Il punto di partenza è già rivelatore. Prima ancora che il prompt dell’utente arrivi al modello, Claude Code ha già bruciato circa 33.000 token tra prompt di sistema, schemi degli strumenti e scaffolding iniettato. OpenCode, nelle stesse identiche condizioni, ne usa circa 7.000. Una differenza enorme, che nasce anche dal fatto che Claude Code si porta dietro 27 strumenti contro i 10 dell’avversario, inclusa un’intera suite per agenti in background, orchestrazione, gestione dei worktree e notifiche push. Il primo messaggio contiene tre blocchi di promemoria iniettati: un catalogo dei tipi di agente, uno delle skill e il contesto utente. Solo per le definizioni degli strumenti se ne vanno 24.000 dei 33.000 token iniziali.
Dove finiscono davvero tutti quei token
Anche togliendo di mezzo gli strumenti, il prompt di sistema di Claude Code pesa circa 6.500 token contro i 2.000 di OpenCode. Il resto è dottrina comportamentale, regole di tono, istruzioni di sicurezza e descrizione dell’ambiente. La prompt cache è il vero nodo della questione. Funziona solo se il prefisso resta stabile, e OpenCode lo mantiene identico byte per byte in ogni richiesta e in ogni sessione: paga la cache una volta e poi la rilegge a una frazione del costo. Claude Code, invece, emette tre classi distinte di richieste per sessione, ognuna con il proprio prefisso e quindi la propria voce di cache. E i suoi byte di sistema cambiano perfino tra sessioni diverse nello stesso workspace.

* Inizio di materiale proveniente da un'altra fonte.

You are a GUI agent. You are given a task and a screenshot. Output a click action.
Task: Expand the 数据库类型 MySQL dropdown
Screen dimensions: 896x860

Sul semplice compito di riepilogare un file, Claude Code ha scritto 53.839 token di cache in cinque richieste, con tanto di riscrittura completa del prefisso a metà sessione. OpenCode ne ha scritti appena 1.003. Il divario nelle scritture di cache è arrivato a 54 volte, e queste scritture costano più delle letture normali. Ecco perché il dashboard di utilizzo sembra impazzire durante una sessione. Il comportamento si è ripetuto su due famiglie di modelli diverse, Sonnet 4.5 e Fable 5, quindi non si tratta di un difetto legato a una singola versione.
Configurazioni reali e agenti paralleli
In un setup di produzione la faccenda peggiora. Un file di istruzioni da 72 KB, chiamato AGENTS.md o CLAUDE.md, aggiunge in media 20.000 token a ogni richiesta. Cinque server MCP di dimensioni medie ne aggiungono altri 5.000 o 7.000. Prima che l’utente abbia scritto una parola, una configurazione vera è già a 75.000 o 85.000 token di baseline. C’è poi un dettaglio insidioso: Claude Code 2.1.207 ignora in silenzio AGENTS.md e legge il file solo se rinominato CLAUDE.md. Nessun errore, nessun avviso, semplicemente non viene letto. OpenCode legge entrambi i nomi.
Il caso limite riguarda gli agenti paralleli. Un compito che costa 121.000 token eseguito direttamente ne costa 513.000 se distribuito a due subagenti, con un moltiplicatore di 4,2 volte. Ogni subagente rilegge il proprio bootstrap a ogni turno, e il conto si gonfia in fretta. Non tutto va male, però. Sui compiti multi-step Claude Code raggruppa le chiamate agli strumenti in round trip paralleli, mentre OpenCode ne fa una per turno. Su un loop scrivere-eseguire-testare-correggere ha usato tre richieste contro nove, e i totali sono convergiti. Su Fable 5, invece, lo stesso compito ha richiesto sei richieste contro tre, con 298.000 token contro 133.000.
Entrambi gli strumenti hanno prodotto risultati corretti, verificati da script indipendenti. Su un benchmark con dieci sessioni, cinque per strumento, Claude Code è costato in media 268.000 token per sessione superata contro i 72.000 di OpenCode, circa 3,7 volte di più, con lo stesso modello e lo stesso esito. OpenCode ha anche chiuso ogni sessione in uno o due minuti contro i quattro o otto di Claude Code. Per chi gestisce agenti AI in produzione la lezione è misurare al confine API e non fidarsi ciecamente del dashboard, valutando se l’ecosistema di orchestrazione di Claude Code valga davvero il suo costo fisso.